> [Zitierter Abschnitt]
□ □ □ □ □

Regierungsbildung in Frankreich: Feindbilder nach links, Inhalte nach rechts

Nr. 39 –

Frankreichs neue Regierung rückt trotz des Wahlsiegs der Linken weiter nach rechts. Damit verschieben sich politische Inhalte gefährlich zugunsten der extrem rechten Marine Le Pen.

Zusammenkunft des neuen französischen Kabinetts
Such den Linken mit der Lupe: Zusammenkunft des neuen französischen Kabinetts am Montag in Paris. Foto: Jeanne Accorsini, Imago

Sie steht. Endlich, möchte man sagen und aufatmen. Denn nachdem Emmanuel Macron wochenlang in die Olympiaeuphorie abgetaucht war und seine Landsleute im Ungewissen gelassen hatte, präsentierte der von ihm Anfang September ernannte neue Premierminister Michel Barnier nun seine 39-köpfige Regierungsmannschaft. Mit Betonung auf «-mann-»: Die Truppe um den 73-jährigen Politiksenior Michel Barnier wahrt nur auf den ersten Blick Geschlechtergerechtigkeit. Die wichtigen Posten sind fast ausschliesslich mit Männern besetzt. Die französische Presse spricht bereits von Macrons «Boys Club».

Fast noch verheerender ist, dass nur ein einziger linker Politiker, Didier Migaud als Justizminister, im neuen Kabinett sitzt. Und das, obschon das linke Bündnis Nouveau Front populaire (NFP) die im Juli von Macron anberaumten Parlamentswahlen gewonnen hat.

Ein Gestriger für das Morgen

Mit Michel Barnier stellen ausgerechnet Les Républicains (LR) den neuen Regierungschef. Jene Partei, die durch interne Querelen und Personalrangeleien schon ins Lächerliche abgedriftet war und bei den Wahlen abgeschlagen auf dem vierten Platz landete. Nun reiben sie sich verwundert die Augen, denn plötzlich sind sie die Retter der «Macronie» und dürfen inhaltlich auch noch die Politik der neuen Regierung mitgestalten. Die läuft auf ein «Weiter so» von Macrons liberaler Wirtschaftspolitik hinaus und auf ein «Weiter nach rechts» bei gesellschaftlichen Fragen wie der Migration.

□ □ □ □ □

> [Aufgaben]
1. Gib den Artikel zur Regierungsbildung in Frankreich zwischen „Sie steht. Endlich, möchte“ und „Parlamentswahlen gewonnen hat.“ wortgetreu wieder, beide Stellen eingeschlossen.
2. Beantworte kurz anhand des Artikels zur Regierungsbildung in Frankreich:
(a) Wie viele Köpfe zählt die Regierungsmannschaft von Michel Barnier?
(b) Welches Ministeramt hat Didier Migaud?
(c) Auf welchem Platz landeten Les Républicains bei den Wahlen?

> [Einträge]

□ □ □ □ □

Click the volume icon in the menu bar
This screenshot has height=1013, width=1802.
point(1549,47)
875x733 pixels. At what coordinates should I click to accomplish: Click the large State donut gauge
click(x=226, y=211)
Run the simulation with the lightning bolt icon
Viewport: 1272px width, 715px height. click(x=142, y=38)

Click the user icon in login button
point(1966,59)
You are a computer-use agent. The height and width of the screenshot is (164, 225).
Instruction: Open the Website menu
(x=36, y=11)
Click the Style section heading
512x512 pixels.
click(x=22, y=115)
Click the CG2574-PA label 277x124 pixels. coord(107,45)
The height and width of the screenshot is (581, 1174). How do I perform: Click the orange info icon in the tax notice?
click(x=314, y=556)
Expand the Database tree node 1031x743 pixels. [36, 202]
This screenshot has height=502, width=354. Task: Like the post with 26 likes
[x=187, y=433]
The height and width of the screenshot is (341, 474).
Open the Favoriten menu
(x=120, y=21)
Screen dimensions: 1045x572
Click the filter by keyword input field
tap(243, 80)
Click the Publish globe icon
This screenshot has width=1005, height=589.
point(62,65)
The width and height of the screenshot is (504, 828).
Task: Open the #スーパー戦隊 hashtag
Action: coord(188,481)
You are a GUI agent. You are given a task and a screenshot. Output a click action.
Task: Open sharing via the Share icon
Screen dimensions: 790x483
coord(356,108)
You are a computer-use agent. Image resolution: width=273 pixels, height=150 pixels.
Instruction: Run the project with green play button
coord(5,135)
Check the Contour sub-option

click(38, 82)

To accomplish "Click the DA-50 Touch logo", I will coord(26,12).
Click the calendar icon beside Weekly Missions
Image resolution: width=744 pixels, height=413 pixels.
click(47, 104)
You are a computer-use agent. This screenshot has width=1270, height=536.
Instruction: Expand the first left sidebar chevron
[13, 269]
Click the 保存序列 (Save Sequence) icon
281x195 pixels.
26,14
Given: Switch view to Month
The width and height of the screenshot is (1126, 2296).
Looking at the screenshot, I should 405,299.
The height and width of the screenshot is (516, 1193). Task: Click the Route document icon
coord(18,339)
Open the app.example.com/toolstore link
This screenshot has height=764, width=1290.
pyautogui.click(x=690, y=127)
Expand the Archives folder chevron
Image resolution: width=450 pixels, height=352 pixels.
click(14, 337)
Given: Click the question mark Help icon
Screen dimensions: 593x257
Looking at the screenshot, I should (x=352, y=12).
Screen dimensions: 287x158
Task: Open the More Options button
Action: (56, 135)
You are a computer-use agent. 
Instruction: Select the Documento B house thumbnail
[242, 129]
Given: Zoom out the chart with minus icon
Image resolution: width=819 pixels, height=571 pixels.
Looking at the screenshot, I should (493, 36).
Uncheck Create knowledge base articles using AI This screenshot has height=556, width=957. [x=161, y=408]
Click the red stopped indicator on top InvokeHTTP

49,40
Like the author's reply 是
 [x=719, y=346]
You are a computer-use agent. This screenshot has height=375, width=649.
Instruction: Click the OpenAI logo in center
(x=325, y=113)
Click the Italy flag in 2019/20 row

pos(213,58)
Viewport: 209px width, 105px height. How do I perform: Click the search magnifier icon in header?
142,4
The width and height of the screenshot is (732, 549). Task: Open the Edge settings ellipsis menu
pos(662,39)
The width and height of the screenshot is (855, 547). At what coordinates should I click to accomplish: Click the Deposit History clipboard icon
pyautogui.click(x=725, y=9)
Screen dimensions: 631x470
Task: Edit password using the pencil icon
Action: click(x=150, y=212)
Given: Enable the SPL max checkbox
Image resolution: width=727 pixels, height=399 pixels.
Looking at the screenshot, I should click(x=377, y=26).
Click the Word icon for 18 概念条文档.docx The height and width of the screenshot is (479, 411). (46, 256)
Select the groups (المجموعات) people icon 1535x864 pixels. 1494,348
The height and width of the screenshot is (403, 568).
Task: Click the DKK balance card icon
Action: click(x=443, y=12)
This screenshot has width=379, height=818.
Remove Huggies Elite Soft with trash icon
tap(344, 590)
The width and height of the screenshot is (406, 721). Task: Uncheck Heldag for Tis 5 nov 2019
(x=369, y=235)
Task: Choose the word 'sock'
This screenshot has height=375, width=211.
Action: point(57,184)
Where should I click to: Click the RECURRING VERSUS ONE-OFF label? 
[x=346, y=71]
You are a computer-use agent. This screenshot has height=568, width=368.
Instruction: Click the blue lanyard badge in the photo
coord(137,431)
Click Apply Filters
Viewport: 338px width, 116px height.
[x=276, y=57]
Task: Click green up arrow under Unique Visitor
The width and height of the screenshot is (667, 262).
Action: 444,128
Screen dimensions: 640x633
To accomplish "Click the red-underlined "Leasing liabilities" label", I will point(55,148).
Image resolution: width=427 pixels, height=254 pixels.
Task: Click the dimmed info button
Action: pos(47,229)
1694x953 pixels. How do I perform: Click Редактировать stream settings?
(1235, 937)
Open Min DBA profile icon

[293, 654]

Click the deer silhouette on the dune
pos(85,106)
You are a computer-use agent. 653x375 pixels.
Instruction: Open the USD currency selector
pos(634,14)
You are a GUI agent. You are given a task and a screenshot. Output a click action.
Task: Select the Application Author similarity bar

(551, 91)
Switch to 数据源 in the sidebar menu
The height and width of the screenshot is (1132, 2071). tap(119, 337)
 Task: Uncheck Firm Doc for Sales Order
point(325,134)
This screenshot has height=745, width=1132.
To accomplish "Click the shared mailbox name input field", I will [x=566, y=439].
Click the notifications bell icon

□ □ □ □ □

> [Lösungen]
1.
Sie steht. Endlich, möchte man sagen und aufatmen. Denn nachdem Emmanuel Macron wochenlang in die Olympiaeuphorie abgetaucht war und seine Landsleute im Ungewissen gelassen hatte, präsentierte der von ihm Anfang September ernannte neue Premierminister Michel Barnier nun seine 39-köpfige Regierungsmannschaft. Mit Betonung auf «-mann-»: Die Truppe um den 73-jährigen Politiksenior Michel Barnier wahrt nur auf den ersten Blick Geschlechtergerechtigkeit. Die wichtigen Posten sind fast ausschliesslich mit Männern besetzt. Die französische Presse spricht bereits von Macrons «Boys Club».

Fast noch verheerender ist, dass nur ein einziger linker Politiker, Didier Migaud als Justizminister, im neuen Kabinett sitzt. Und das, obschon das linke Bündnis Nouveau Front populaire (NFP) die im Juli von Macron anberaumten Parlamentswahlen gewonnen hat.

2.
(a) 39
(b) Justizminister
(c) Auf dem vierten Platz